I’m glad you asked! This chillaxing cocktail is the perfect introduction to the world of tiki drinks. Tiki is pretty hard to define, but you definitely know it when you see it. Bright red maraschino cherries. A bucket of punch with a touristy logo. Some dude walking down the beach drinking it out of a pineapple. Tiki baby. A Mai Tai takes all the classic pieces of tiki, like multiple spirits, some form of nutty syrup (giggity), and citrus, and combines them into the most tubular drink in existence.
What Rum Should I Use?
Ok here’s the deal. Rum is a very silly family of spirits because there isn’t really a regulated process for making it. Every Caribbean island has it’s own characteristic way of making it. Martinique is different from Jamaica, which is different from Puerto Rico. And some don’t even call it rum, even though it’s made from sugarcane. Brazil has Cachaça, which is in the rum family, and Puerto Rico has Pitorro. What this means is there are tons of different combinations to try. One of the founding tenets of tiki drinks is that you can use 1, 2 or even 3 different rums in a cocktail, with each one bringing it’s own character. This one happens to use two of my favorites I’ve found after a few years of experimenting.
How To Make A Mai Tai
So for me, tiki, and specifically this cocktail, all comes down to the syrup. Every other part of it is pretty much just a normal sour variation. However, the orgeat syrup is crucial to nailing the classic taste, so don’t substitute that part. For my house Mai Tai, I like to use two different rums from a local distillery we found by accident (“accident???” yeah right). They have an unaged dark rum that is very molasses-heavy that gives the cocktail quite a bit of “skunk”. Yes, skunk is technical terminology in my house. They also have a slightly higher proof rum that I cut in equally that’s not quite as skunky but has that nice aged, woody quality to round it out. While I’ve made orgeat syrup in the past, it’s way easier to buy it, so I just use the store for that. You pretty much follow a standard shaken cocktail setup to make it, shake for a little less time since we’re serving it over crushed ice and you don’t want it to get watered down, and voila, it’s vibe time.
Mai Tai Recipe
- 1oz Dark Rum (I use Lyon)
- 1oz Overproof aged rum (I use a different Lyon)

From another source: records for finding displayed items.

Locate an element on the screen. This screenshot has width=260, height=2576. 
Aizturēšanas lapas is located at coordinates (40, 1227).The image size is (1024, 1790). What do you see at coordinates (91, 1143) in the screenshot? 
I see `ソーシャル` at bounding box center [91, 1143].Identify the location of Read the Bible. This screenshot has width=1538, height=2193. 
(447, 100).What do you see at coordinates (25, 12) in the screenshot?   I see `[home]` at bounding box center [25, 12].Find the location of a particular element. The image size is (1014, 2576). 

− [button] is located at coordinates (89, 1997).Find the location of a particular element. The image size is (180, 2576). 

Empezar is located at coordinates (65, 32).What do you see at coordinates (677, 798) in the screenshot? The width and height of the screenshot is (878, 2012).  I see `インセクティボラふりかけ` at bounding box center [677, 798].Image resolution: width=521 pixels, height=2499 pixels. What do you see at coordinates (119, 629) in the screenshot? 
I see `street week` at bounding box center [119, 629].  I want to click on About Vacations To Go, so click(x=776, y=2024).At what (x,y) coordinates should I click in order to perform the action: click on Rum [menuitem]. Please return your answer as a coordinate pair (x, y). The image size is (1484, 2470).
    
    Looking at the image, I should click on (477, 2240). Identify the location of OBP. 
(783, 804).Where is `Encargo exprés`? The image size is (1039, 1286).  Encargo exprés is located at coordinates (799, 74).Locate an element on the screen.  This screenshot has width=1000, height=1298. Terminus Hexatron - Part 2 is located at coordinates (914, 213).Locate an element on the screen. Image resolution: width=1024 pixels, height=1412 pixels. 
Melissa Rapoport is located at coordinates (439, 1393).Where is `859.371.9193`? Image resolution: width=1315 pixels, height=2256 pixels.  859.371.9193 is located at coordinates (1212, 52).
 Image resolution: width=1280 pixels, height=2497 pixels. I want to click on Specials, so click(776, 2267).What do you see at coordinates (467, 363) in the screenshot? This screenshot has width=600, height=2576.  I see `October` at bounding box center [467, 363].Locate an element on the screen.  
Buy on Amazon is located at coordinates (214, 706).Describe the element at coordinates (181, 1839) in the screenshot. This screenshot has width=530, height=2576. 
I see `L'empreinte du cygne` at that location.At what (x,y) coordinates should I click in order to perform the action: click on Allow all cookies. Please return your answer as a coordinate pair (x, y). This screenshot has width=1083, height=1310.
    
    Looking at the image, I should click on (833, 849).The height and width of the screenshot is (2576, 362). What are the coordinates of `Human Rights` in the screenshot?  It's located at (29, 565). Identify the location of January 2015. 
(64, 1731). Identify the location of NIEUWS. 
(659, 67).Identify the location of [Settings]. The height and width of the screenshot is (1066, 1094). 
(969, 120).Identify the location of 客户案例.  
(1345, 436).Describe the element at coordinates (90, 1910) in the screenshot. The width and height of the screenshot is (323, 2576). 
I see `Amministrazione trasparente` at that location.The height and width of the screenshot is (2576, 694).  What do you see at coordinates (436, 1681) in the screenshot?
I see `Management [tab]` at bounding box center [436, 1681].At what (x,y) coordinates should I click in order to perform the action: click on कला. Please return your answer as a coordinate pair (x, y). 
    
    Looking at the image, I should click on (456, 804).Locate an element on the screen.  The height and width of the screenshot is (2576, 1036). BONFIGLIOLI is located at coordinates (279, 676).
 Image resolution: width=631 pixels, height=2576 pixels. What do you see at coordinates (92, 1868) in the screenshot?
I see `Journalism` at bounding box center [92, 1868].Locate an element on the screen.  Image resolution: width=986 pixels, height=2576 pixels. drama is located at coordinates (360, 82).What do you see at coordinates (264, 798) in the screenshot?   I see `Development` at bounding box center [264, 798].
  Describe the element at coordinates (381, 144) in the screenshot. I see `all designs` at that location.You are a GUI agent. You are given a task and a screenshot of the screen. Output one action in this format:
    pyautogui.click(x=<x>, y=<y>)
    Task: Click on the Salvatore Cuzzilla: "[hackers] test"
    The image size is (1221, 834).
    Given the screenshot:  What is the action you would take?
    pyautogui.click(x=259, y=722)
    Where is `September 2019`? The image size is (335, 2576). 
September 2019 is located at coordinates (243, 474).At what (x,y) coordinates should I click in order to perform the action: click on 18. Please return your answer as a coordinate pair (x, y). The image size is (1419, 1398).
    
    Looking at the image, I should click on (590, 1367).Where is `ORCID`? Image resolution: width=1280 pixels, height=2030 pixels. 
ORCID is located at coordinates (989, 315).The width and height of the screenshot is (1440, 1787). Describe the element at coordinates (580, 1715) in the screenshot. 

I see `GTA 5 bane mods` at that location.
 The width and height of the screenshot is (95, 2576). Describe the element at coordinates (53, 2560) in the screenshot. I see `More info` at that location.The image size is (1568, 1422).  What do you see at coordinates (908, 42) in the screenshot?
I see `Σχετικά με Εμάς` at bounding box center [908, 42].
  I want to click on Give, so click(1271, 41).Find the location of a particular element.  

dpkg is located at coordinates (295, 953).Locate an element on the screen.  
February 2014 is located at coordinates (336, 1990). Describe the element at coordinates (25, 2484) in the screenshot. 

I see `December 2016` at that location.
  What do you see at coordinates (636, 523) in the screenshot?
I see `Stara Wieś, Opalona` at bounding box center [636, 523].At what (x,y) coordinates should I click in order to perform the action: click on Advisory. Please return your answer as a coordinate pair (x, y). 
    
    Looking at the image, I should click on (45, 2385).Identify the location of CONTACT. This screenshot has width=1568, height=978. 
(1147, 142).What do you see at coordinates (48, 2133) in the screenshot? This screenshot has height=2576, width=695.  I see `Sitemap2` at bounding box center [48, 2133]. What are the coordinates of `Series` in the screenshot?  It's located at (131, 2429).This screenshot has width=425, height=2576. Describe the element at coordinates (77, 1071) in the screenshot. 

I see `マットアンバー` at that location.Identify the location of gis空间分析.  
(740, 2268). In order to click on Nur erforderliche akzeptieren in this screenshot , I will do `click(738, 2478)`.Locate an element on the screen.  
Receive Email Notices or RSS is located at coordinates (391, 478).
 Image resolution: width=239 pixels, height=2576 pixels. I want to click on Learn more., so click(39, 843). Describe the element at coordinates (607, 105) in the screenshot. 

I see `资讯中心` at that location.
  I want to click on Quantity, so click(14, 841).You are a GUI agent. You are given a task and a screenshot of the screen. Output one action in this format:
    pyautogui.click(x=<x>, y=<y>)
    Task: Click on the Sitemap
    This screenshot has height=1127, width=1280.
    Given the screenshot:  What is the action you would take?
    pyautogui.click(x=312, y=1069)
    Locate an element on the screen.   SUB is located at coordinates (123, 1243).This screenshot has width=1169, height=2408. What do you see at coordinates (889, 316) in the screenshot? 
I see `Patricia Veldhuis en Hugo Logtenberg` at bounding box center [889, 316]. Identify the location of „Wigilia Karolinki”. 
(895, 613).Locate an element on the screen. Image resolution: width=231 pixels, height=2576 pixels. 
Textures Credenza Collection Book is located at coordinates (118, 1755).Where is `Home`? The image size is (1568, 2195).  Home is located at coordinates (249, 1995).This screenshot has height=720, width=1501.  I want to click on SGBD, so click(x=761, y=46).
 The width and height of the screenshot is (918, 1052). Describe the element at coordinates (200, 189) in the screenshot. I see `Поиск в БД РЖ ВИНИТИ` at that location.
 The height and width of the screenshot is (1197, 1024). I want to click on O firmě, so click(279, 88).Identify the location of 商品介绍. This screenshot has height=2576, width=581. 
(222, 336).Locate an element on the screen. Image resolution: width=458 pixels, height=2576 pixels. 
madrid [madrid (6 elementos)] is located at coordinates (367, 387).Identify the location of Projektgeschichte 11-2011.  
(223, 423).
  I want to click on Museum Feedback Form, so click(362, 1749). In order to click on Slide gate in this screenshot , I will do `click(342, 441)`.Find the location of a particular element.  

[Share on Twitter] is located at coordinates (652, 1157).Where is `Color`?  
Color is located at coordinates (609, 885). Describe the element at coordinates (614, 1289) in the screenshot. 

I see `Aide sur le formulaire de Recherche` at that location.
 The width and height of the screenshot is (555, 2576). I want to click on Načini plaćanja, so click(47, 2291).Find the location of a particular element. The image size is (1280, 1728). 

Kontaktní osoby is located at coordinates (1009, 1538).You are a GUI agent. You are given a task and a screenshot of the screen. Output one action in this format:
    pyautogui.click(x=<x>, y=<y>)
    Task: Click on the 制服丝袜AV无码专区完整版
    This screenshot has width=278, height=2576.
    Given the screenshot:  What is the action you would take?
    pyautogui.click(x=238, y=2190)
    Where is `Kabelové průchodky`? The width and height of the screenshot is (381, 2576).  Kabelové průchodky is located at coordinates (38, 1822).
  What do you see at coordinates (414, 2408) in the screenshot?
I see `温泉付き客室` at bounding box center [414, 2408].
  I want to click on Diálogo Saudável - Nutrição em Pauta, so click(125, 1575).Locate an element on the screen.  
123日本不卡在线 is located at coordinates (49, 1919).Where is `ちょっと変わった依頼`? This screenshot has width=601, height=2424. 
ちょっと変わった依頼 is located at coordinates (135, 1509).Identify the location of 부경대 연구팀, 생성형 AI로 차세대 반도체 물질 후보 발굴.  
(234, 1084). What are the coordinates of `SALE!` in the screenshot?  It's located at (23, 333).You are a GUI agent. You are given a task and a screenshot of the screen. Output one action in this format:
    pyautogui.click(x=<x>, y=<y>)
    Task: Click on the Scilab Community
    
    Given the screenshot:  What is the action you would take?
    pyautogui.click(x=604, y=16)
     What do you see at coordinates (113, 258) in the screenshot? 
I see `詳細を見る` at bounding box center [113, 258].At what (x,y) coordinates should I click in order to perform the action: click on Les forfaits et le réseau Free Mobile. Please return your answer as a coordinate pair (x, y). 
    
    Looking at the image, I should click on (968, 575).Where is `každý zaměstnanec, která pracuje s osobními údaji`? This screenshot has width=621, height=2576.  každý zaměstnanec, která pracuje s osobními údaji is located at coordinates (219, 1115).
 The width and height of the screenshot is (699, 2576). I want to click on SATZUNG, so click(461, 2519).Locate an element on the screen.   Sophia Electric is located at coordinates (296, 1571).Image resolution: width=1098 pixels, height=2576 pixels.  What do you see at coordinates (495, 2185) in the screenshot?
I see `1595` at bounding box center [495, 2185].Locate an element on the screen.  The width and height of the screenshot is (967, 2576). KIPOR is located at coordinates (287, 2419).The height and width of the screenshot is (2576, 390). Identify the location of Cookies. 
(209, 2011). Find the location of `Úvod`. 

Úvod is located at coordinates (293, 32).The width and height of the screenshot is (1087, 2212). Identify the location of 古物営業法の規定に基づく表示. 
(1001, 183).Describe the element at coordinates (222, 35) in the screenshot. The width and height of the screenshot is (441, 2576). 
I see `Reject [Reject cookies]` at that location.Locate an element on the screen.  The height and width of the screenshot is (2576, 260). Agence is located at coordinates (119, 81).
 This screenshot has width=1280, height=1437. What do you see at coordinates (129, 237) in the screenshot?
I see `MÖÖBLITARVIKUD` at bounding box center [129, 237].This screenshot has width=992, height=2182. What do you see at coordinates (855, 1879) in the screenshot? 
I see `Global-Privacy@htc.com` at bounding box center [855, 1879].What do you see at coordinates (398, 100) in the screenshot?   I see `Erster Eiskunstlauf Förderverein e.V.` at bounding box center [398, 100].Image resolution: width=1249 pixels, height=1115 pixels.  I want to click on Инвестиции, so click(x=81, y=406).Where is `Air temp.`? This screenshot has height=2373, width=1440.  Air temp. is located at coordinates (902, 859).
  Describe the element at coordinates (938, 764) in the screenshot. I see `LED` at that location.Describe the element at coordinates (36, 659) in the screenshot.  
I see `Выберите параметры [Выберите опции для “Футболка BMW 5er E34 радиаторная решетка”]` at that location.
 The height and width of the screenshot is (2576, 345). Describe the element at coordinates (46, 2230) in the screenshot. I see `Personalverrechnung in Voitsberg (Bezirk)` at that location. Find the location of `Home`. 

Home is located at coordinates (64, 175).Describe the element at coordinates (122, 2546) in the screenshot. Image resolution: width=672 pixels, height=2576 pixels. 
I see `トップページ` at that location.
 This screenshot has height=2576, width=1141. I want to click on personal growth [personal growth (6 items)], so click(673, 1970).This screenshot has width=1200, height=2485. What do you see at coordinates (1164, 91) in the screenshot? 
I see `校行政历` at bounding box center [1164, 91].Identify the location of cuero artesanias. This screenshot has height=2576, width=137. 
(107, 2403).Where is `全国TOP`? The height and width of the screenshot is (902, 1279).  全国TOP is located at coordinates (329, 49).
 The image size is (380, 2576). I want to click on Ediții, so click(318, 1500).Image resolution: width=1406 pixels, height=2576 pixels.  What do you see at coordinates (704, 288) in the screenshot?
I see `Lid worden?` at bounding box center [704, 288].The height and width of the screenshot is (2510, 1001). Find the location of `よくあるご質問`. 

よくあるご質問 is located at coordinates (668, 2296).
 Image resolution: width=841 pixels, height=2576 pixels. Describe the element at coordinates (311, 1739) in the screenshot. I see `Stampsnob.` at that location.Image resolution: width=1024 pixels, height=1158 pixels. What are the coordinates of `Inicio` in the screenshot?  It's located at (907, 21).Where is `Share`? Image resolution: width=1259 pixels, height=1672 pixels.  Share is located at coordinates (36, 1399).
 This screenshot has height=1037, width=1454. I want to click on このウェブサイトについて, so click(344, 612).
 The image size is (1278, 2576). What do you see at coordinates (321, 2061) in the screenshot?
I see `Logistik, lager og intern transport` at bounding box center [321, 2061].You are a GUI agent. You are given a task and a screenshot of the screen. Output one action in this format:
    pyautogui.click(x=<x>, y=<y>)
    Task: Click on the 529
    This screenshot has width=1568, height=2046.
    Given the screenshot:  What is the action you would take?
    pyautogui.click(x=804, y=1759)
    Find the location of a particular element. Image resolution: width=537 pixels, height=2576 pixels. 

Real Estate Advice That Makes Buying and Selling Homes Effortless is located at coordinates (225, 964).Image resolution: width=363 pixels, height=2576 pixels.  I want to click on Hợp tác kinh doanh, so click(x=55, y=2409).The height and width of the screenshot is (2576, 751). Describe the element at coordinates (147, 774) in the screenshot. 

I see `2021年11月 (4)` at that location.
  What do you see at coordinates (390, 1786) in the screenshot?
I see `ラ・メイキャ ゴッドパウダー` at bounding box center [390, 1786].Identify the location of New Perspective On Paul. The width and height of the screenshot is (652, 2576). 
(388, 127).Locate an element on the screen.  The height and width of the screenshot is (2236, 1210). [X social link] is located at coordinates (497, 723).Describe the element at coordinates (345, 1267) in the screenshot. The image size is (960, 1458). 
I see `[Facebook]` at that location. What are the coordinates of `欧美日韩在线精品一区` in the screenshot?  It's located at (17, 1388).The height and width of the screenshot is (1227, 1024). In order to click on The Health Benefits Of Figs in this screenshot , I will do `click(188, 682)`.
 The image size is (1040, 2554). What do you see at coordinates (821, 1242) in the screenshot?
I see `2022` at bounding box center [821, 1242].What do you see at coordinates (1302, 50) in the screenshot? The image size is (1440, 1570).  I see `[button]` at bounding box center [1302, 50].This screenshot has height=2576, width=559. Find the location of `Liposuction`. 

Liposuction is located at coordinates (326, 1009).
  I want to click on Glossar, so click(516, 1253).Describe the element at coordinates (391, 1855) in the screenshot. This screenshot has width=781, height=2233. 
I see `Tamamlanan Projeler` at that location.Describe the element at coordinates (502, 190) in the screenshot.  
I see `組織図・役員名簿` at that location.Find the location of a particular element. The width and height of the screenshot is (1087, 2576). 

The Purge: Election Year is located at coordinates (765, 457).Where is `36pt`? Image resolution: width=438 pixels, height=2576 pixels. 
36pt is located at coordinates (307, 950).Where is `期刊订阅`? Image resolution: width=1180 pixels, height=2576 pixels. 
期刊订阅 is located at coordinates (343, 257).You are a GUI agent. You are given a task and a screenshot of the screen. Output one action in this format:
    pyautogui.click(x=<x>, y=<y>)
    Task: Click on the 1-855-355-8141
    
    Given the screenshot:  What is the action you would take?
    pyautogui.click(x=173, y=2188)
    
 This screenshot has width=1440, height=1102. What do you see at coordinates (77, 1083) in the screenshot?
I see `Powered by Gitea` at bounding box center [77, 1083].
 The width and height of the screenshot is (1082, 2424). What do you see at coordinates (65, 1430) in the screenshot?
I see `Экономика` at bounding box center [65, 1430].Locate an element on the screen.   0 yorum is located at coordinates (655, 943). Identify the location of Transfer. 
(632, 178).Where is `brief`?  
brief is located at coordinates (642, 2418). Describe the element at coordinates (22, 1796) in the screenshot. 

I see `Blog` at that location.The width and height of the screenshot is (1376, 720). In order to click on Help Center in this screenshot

- .5oz homemade orange liqueur
- 1oz Orgeat Syrup
- 1oz Lime
Add the rums, orange liqueur, syrup and lime to a shaker and shake for 5-10 seconds. Pour over crushed ice in a rocks glass, and top up with more crushed ice. Garnish with some of those trashy, bright red maraschino cherries. As with all crushed-ice drinks, throw a straw in there so you’re not dealing with tiny ice bits.